The Archibald Bulloch Chapter of the National Society Daughters of the American Revolution held its 20th annual Georgia Day luncheon Thursday in the Perry Fellowship Hall of First Baptist Church in honor of the colonial founding of the Province of Georgia in 1733.
The program for the event was entitled “Georgia’s Crazy Days: The Three-Governor Period” and those in attendance heard the intriguing story of the time in Georgia’s history when three men felt that each had a legitimate claim to the governorship.
Jenny Foss, editor of Statesboro Magazine, delighted guests with the complicated, convoluted and sometimes humorous events that led to three men vying for the position.
The year was 1947, and for the second time in Georgia’s history, someone was elected governor for the fourth time. That person was Eugene Talmadge, but on this occasion, he was never sworn in for the term.
Unknown to many, Eugene Talmadge was a sick man, so his close supporters schemed to organize a write-in campaign for Eugene’s son and campaign manager, Herman Talmadge. Though Eugene Talmadge won the election, he passed away of cirrhosis of the liver before he could be sworn in.
M.E. Thompson, the newly elected lieutenant governor, believed he should assume the position of governor. Ellis Arnall, who was governor at the time of the election, believed he should retain the position, arguing Georgia’s constitution said he should serve until a new governor is properly elected. He refused to vacate his position.
However, Herman Talmadge thought he should be Georgia’s next governor. Interestingly, Talmadge had received 617 write-in votes, whereas two other opponents received 669 and 637 write-in votes. Just in the nick of time, Telfair County found an extra 57 votes for Herman Talmadge, giving him the lead in write-in votes.
Arnall eventually bowed out of the claim, leaving two governors for the state of Georgia and two months of chaos.

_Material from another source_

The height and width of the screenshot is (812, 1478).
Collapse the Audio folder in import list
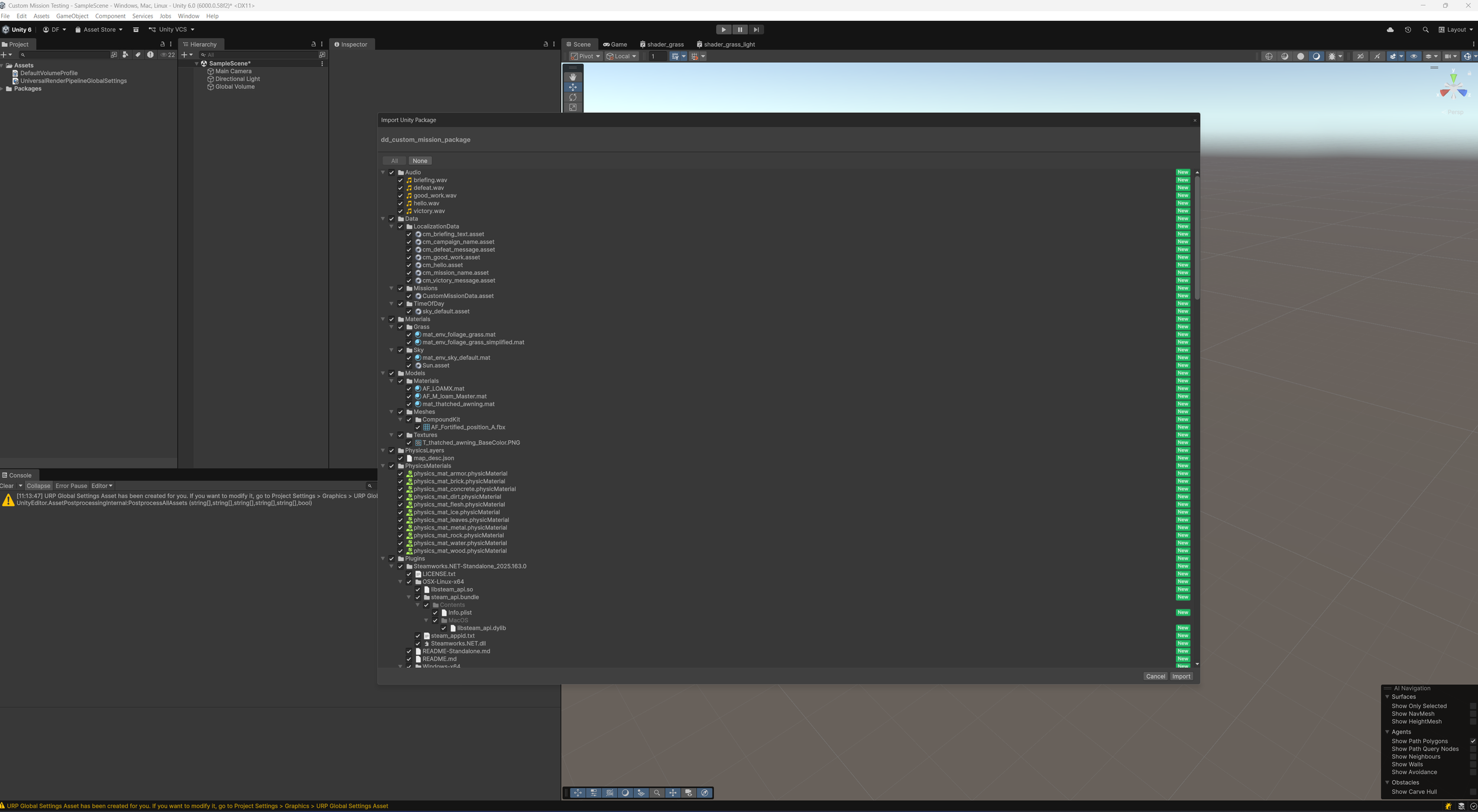point(383,173)
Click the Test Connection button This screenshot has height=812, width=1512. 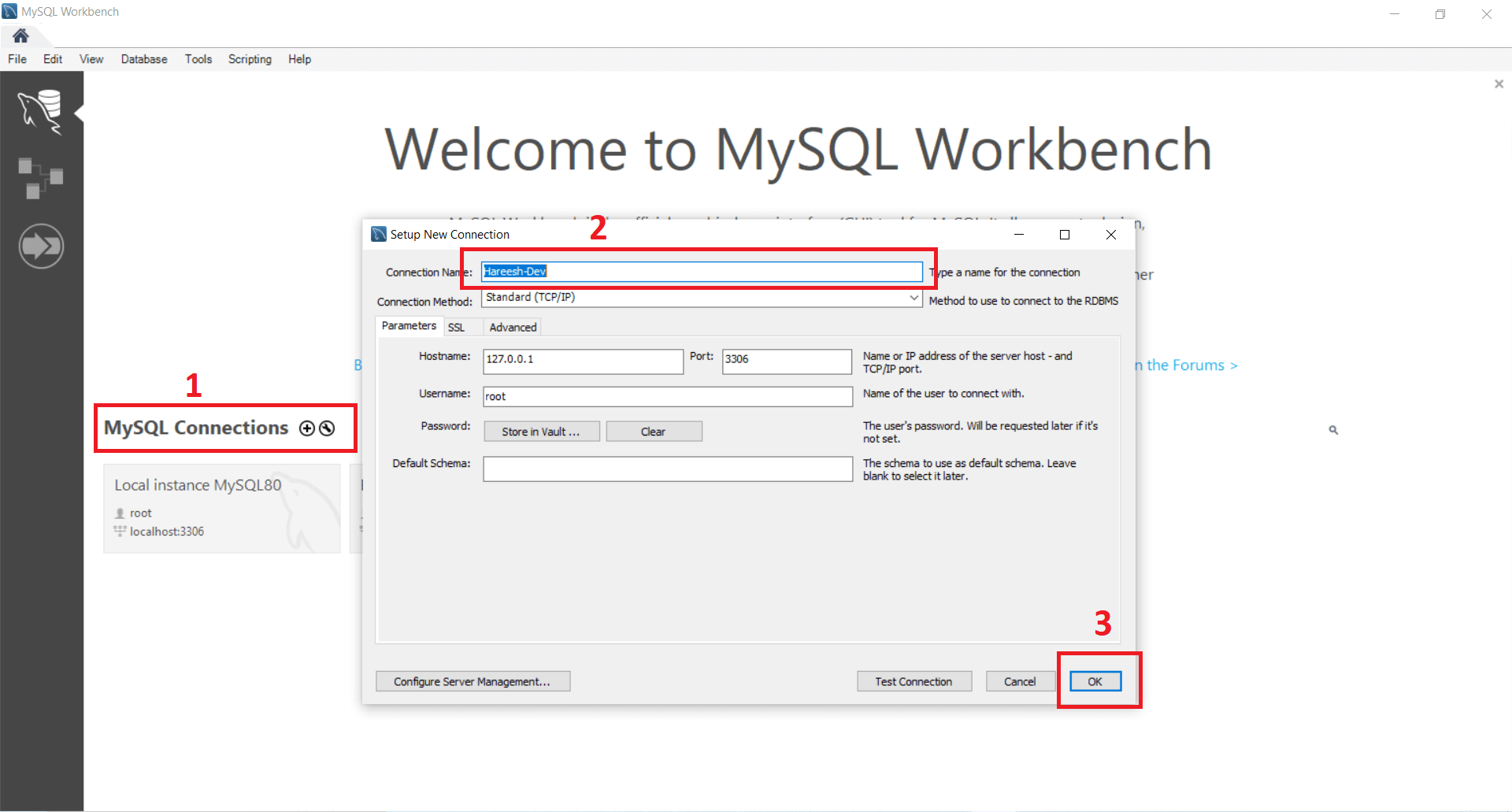914,681
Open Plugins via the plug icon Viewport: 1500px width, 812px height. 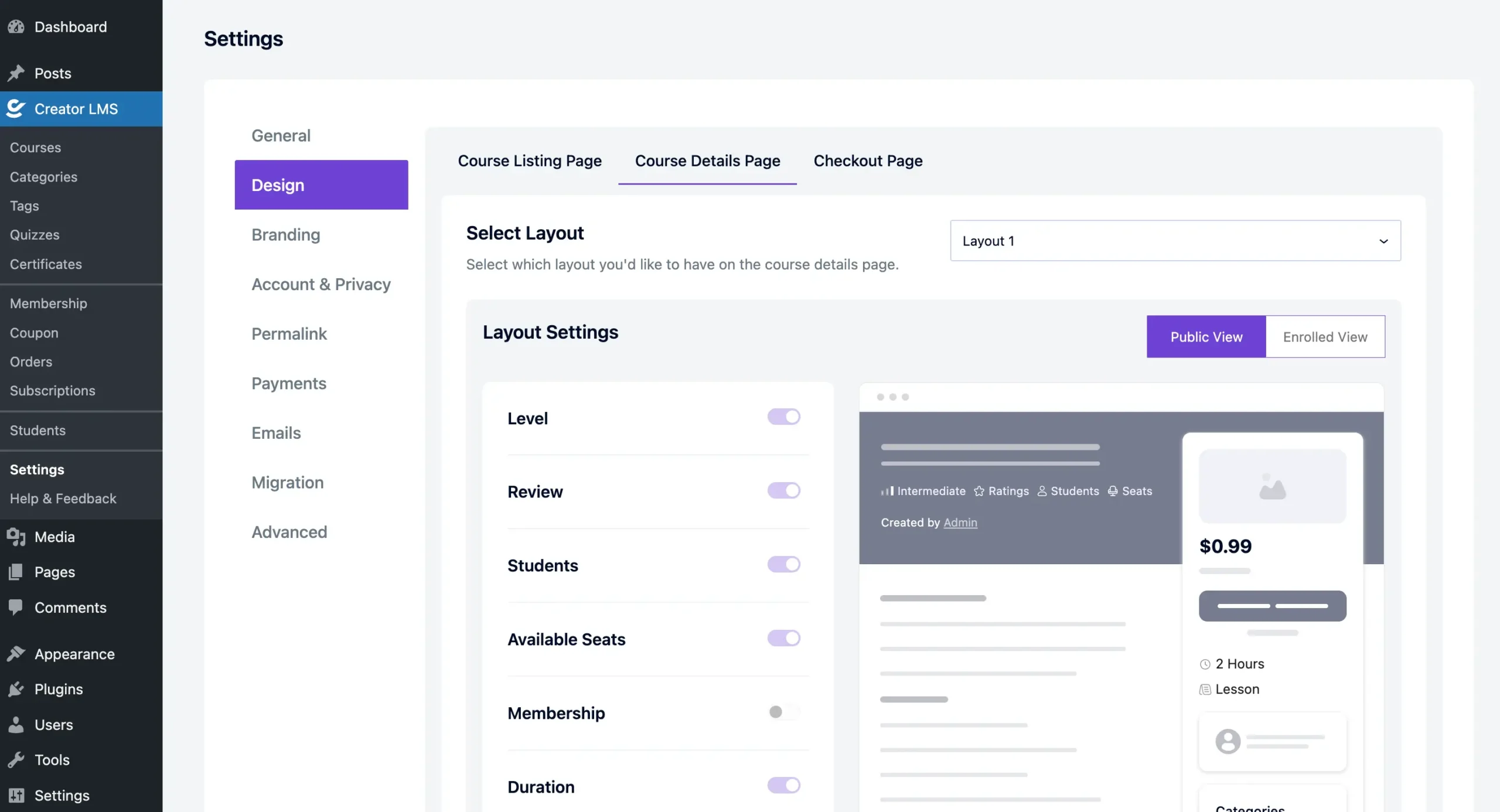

The Georgia Supreme Court eventually ruled that M.E. Thompson should step into the governor’s position temporarily until a special election could be held to decide the leader for the rest of the term.
Herman Talmadge adhered to the decision, even though many of his supporters thought he would challenge it, and began preparing his campaign. Talmadge defeated Thompson in 1948 to become governor.
The fiasco also involved a related suicide, the shoving of a governor and locking him out of his office, the use of a firecracker as a scare tactic, name-calling and heated arguments.
Indeed a “crazy” time in Georgia’s history, the event fascinated the DAR members and their guests in attendance and solidified the notion that history is anything but boring.